Erstmal vorweg: Ich mag Noah Baumbachs Filme, Frances Ha, Marriage Story, The Squid and the Whale, alles sehr eigenwillige, nerdige autobiografisch angehauchte Familien- und Liebesgeschichten mit tollen Schauspielern wie Adam Driver und Greta Gerwig. Aber warum hat sich dieser tolle Drehbuchautor und Regisseur diesmal Don DeLillos Romanmonster White Noise ausgesucht? Es ist die Geschichte eines College-Professors (Adam Driver) und seiner Familie, irgendwo in einer idyllischen US-Stadt Anfang der 80er Jahre, in der sich ein Chemieunfall ereignet. Die schleichende Midlife- und Ehekrise mischt sich plötzlich mit echter Katastrophenangst, schwarze Giftwolken beflügeln vage Todesfantasien, die Medien füttern die Menschen mit beruhigenden Falschmeldungen, die Evakuierengsmaßnahmen sind schlecht organisiert, jeder versucht nur sich selbst zu retten, ohne Rücksicht auf andere. Kurz gesagt, es ist eine Parabel über die Folgen der Dauerberieselung durch die Medien und die Lüge des amerikanischen Traums.
Ist doch alles wieder irre aktuell, mag sich Baumbach gedacht haben. Und die Produzenten von Netflix, die große Namen und nostalgische Stoffe lieben, haben das begeistert durchgewunken. Doch leider ist die White Noise-Verfilmung total dated – trotz toller Schauspieler, verspielter Kameraführung und witziger Einzelszenen. Die liebevolle Ausstattung mit Station Wagons, Vorstadtidylle und grell-buntem Supermarkt vermittelt allenfalls nostalgische Gefühle und den Eindruck, wie rührend selbstbehzogen die Problemlagen damals noch waren.
Adam Driver ist Professor für Hitler-Studien
Dabei ist der Einstieg erstmal furios: Don Cheadle als College-Professor für Idol-Kunde und Elvis-Experte hält vor seinen Student_innen einen exztentrischen Vortrag über die Schönheit von Car Crashs im Kino: sie seien lebensbejahend, uramerikanisch, karthatisch, voller positiver Energie.
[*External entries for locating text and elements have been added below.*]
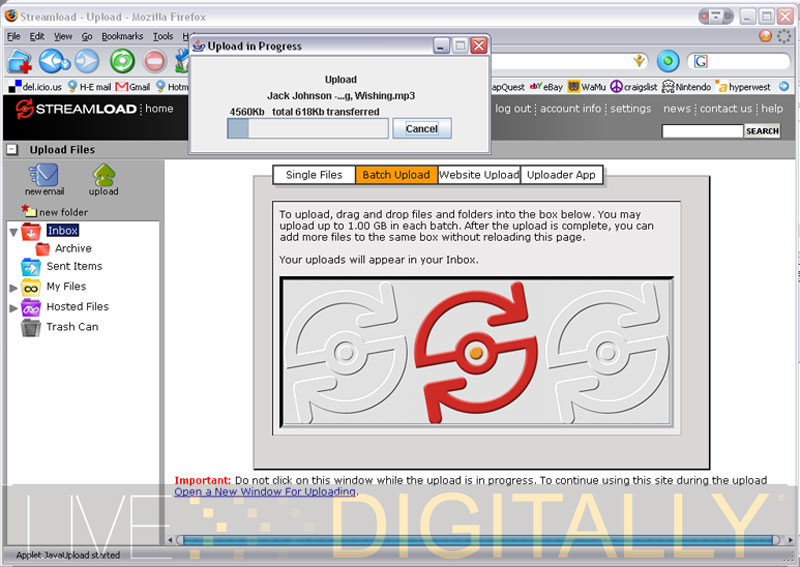The image size is (800, 567).
Task: Open a New Window For Uploading link
Action: (x=265, y=492)
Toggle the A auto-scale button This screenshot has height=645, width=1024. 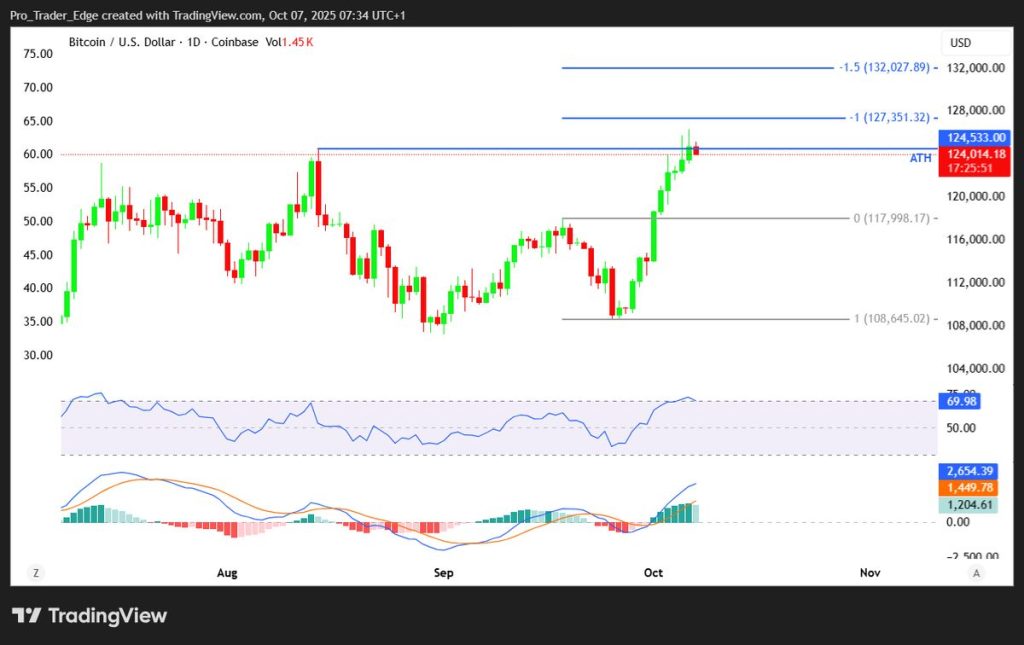pos(976,573)
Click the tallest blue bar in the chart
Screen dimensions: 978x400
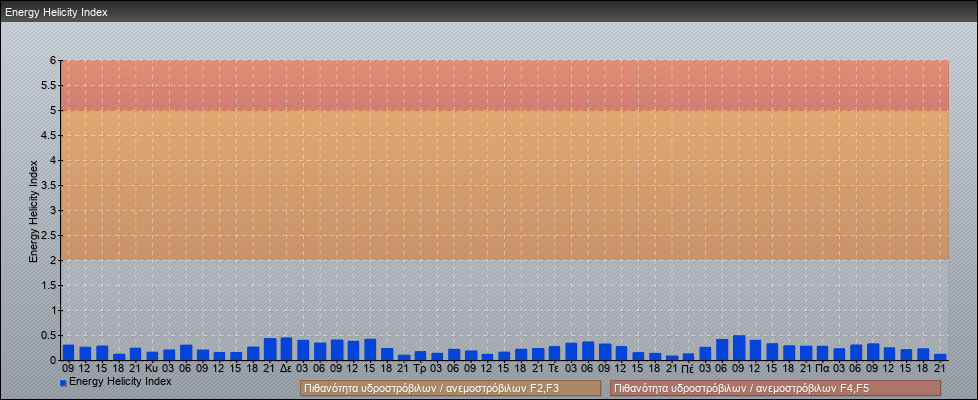(739, 348)
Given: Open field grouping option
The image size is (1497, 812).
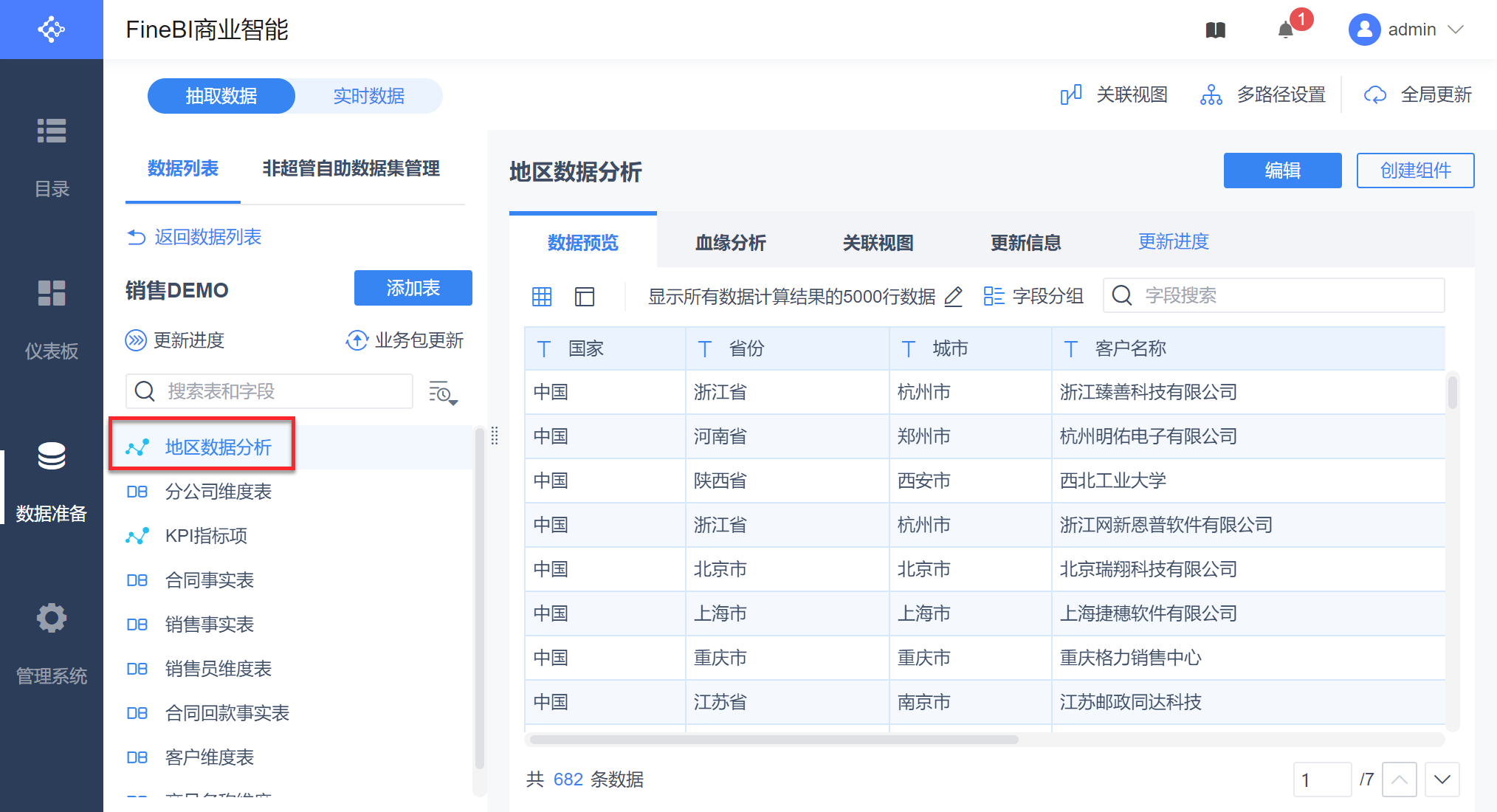Looking at the screenshot, I should coord(1033,297).
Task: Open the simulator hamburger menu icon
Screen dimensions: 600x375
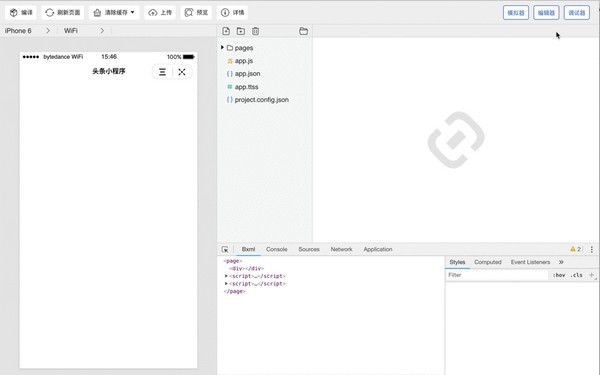Action: click(162, 72)
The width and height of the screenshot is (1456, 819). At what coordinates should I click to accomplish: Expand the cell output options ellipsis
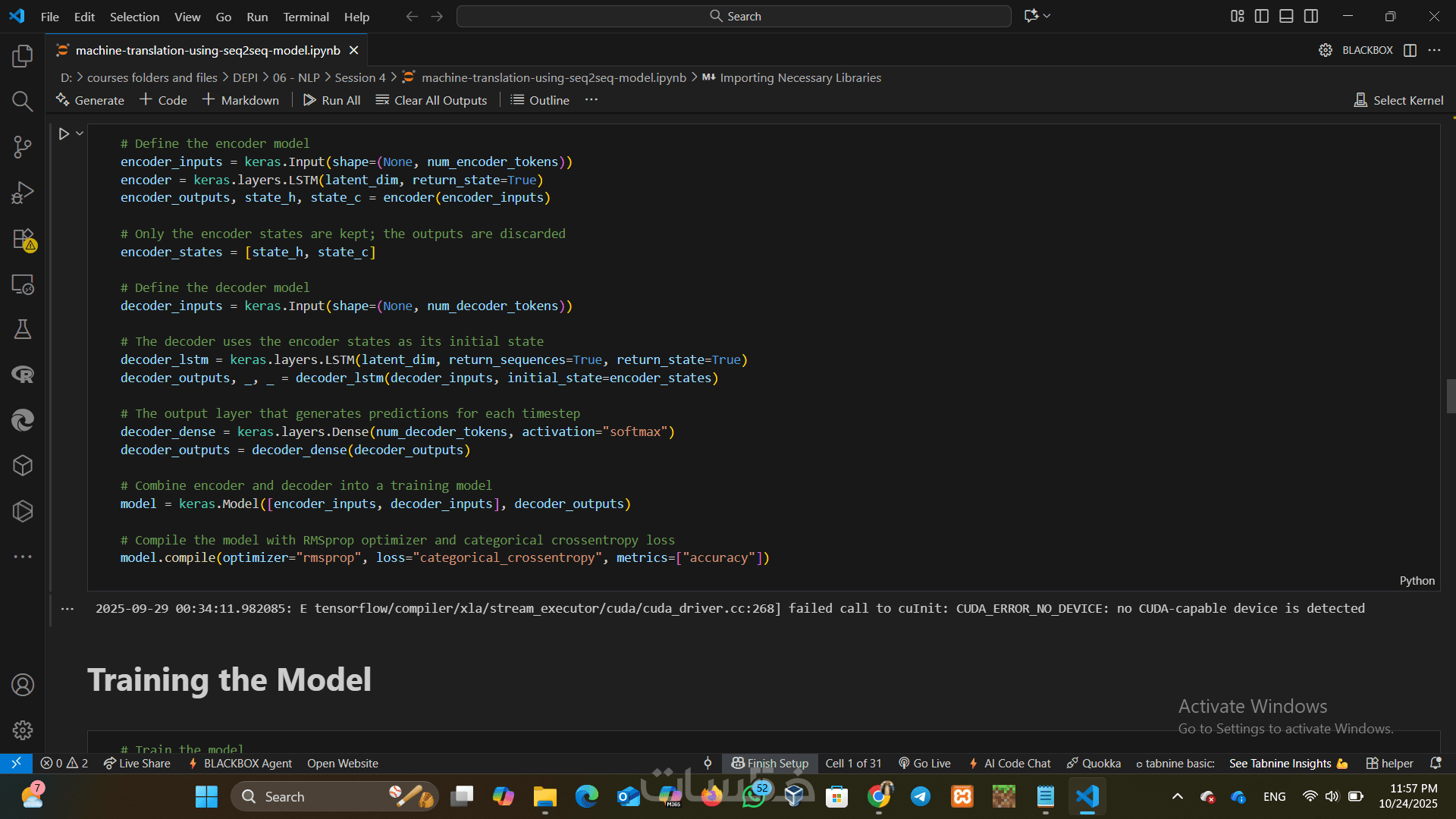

Das ganze untermalt er mit Zusammenschnitten dramatischen Unfall- und Crashszenen aus Filmen. Dann Schnitt zum Familienleben von Adam Driver, Professor für Hitlerstudien am selben College. Turbulente Küchenszenen, nerdige Kids und eine hypersensible Second Wife (Greta Gerwig). Ins Familienidyll kracht ein Chemieunfall, erst runtergespielt von den Eltern, dann muss evakuiert werden mit bizarren Fluchtszenen, die man aus Katastrophenfilmen kennt, Schlangen auf den Highways, überforderte Ordungskräfte, Chaos.
Dann ist alles vorbei, das Familenleben geht weiter, aber Mutti Baba ist depressiv, zieht den Jogginganzug nicht mehr aus und weint am Fenster. PTSD? Oder sind es die mysteriösen Pillen, die sie heimlich immer schluckt. Hinter den Pillen steckt ein Ehebruch, der gehörnte Ehemann will sich rächen. Was zu einer Art klamaukigem Krimi-Part führt – mit Lars Eidinger als spukigen Pillendealer und Todesengel. Barbara Sukova hat einen Auftritt als götteslästernde Nonne in der Notaufnahme – wo deutsch gesprochen wird. Was als surrealer Trip angelegt ist, wirkt extrem gekünstelt, nicht witzig und auch nicht wirklich geistreich. Besonders Eidinger wirkt in seinem übertriebenen Spieleifer mal wieder wie das Über-Klischee des bösen Deutschen. Wenn er so weitermacht, kann er im US-Film das Erbe von Udo Kier antreten.
Lars Eidinger als böser Deutscher
Wer trotzdem bis zum Schluss dieses viel zu langen Films bleibt, wird mit einer durchgeknallten Supermarkt-Szene im Revuestil belohnt, ein extralanges Outro mit Tanz-Choreografien in den Regalreihen, in denen alle Darsteller noch einmal auftreten, sich elegant in Gemüseregalen aalen, mit Keksdosen rappen, während darüber der endlose Abspann rollt. So richtig Sinn macht das zwar nicht, es sei denn man braucht nach zweieinhalb Stunden White Noise für den Heimweg noch eine konsumkritische Message: Shopping als Gottesdienst und Entertainment für die Massen? Das ist ziemlich lahm, die Szene aber wirklich lustig. Und beim Streamen kann man ja jederzeit vorspulen.